# PROBLEM
Retrieve all lines below that have the string "computer".

# RECORDS FOR THE TASK
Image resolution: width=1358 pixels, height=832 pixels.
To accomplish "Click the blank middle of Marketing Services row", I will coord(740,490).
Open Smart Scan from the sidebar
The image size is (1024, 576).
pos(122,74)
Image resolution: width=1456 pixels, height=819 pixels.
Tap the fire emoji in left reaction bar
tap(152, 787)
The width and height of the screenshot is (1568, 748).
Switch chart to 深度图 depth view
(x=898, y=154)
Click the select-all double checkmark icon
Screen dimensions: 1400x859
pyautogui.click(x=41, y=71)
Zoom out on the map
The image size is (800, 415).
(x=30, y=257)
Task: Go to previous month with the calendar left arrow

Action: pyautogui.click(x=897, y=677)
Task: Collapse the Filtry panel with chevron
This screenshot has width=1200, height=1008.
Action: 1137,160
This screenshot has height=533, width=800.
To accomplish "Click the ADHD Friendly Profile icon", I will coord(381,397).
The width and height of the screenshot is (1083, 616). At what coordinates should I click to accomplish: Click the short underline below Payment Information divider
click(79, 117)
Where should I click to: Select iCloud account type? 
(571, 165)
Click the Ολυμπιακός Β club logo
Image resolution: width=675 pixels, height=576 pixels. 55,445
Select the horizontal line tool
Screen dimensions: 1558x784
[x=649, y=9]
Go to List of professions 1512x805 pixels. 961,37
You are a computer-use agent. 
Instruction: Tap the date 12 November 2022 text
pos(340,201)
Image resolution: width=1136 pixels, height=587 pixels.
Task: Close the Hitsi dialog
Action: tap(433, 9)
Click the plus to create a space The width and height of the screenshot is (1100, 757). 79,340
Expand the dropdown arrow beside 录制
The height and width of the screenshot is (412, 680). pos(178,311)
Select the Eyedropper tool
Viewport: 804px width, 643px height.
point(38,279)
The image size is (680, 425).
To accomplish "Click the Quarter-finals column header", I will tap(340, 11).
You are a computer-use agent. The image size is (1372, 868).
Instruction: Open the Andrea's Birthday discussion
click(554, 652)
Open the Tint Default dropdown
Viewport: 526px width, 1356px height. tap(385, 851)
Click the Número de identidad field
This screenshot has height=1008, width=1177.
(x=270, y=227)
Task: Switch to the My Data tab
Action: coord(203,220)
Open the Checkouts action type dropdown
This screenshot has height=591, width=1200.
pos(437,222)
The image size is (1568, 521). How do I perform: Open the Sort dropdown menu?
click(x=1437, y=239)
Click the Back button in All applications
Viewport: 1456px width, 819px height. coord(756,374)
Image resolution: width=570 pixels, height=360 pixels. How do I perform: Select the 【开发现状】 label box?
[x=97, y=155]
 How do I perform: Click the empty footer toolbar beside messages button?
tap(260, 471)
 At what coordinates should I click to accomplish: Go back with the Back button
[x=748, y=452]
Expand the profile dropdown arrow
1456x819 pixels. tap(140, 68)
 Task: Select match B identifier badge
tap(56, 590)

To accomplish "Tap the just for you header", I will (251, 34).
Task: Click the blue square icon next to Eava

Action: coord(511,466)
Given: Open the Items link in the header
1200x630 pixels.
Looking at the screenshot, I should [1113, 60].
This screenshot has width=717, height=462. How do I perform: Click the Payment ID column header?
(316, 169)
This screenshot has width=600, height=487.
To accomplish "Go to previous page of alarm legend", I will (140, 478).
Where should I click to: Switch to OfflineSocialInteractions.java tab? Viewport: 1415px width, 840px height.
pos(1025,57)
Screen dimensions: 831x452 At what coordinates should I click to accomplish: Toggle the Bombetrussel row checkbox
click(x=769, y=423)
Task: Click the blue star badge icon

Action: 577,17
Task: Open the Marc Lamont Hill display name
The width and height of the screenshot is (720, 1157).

# RESPONSE
You are a computer-use agent. 
You are a computer-use agent. The image size is (1372, 868).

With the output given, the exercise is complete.